Circle Hough Transform using CUDA

bazedwards · July 30, 2013, 11:51am

I am looking to improve the performance of my Circle Hough Transform algorithm and therefore I have resorted to using CUDA. I’m currently using atomic operations in global memory to carry out the voting which I know can be slow. However, I am unsure how to store the votes and the coordinate locations of those votes in shared memory so that I can copy the results back to global memory.

Has anyone got any suggestions/advice on how best to do this in order to achieve maximum performance for the CHT?

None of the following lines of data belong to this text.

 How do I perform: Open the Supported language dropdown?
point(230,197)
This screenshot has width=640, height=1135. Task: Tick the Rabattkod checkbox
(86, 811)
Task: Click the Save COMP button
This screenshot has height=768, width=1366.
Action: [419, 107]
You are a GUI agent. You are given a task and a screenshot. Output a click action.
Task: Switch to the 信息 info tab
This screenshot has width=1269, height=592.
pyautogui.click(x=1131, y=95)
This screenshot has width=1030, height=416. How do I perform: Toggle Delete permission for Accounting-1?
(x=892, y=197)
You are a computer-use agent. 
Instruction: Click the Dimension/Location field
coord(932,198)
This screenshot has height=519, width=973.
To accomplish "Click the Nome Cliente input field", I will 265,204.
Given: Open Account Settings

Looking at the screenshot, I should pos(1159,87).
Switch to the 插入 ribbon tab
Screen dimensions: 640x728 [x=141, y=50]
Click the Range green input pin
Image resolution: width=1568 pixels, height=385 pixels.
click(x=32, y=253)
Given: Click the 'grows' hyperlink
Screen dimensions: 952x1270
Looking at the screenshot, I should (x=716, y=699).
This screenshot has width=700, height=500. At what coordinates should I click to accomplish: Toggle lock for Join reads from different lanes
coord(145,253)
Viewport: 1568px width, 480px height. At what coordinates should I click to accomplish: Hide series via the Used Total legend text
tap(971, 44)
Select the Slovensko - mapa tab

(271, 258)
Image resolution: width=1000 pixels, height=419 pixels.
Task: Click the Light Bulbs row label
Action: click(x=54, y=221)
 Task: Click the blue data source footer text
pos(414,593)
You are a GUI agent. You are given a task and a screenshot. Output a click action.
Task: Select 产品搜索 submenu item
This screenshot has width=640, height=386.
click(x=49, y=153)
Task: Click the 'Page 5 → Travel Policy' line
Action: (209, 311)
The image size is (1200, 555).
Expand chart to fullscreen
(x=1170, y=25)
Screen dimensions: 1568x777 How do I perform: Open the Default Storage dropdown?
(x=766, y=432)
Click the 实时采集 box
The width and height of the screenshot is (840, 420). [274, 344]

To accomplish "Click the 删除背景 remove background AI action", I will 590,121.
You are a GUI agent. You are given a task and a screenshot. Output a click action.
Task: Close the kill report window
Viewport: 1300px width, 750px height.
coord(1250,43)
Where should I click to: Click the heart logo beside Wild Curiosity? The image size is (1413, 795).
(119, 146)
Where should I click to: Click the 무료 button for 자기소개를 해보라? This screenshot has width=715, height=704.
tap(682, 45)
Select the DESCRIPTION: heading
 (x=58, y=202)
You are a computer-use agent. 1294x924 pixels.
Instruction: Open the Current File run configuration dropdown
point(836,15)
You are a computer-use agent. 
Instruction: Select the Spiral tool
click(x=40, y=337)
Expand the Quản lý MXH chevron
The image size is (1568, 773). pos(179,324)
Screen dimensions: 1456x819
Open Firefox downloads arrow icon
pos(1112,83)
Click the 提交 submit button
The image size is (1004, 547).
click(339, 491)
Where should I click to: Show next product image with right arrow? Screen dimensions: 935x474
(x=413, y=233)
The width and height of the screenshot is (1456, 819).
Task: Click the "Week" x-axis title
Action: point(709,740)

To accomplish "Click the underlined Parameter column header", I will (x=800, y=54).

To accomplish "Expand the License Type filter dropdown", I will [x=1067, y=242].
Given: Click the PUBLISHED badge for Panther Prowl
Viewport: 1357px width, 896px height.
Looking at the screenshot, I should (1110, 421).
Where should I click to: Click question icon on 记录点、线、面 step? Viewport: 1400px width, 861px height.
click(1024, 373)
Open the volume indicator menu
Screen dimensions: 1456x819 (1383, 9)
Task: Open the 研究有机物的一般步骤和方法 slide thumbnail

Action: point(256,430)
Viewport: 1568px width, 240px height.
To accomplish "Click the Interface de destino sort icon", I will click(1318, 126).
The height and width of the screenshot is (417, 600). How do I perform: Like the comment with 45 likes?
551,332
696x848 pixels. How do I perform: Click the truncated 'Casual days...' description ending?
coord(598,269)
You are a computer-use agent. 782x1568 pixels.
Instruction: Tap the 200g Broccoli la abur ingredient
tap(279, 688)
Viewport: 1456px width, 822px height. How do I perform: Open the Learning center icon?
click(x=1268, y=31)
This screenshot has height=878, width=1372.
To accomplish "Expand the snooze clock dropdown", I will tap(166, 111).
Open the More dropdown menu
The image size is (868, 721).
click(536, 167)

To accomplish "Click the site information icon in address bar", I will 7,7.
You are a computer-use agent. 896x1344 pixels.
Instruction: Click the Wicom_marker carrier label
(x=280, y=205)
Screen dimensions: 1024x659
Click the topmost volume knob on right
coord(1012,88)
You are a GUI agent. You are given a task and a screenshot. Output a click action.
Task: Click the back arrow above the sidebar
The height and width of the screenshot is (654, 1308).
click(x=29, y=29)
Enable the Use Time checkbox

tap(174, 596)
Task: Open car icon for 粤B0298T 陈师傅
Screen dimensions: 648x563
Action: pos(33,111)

Many thanks in advance everyone for your time.

seibert · July 30, 2013, 3:41pm

Is it actually slow? (compared to other programs or your own performance goals?)

Hough Transforms have a lot of similarity to histogramming, which I’ve spent some time implementing recently. I found that global atomic operations on Kepler are so fast that I can’t seem to beat them with more complex approaches.

vacaloca · July 30, 2013, 3:44pm

Not sure if you’re come across any of these, but if not, I’m sure they’ll be helpful.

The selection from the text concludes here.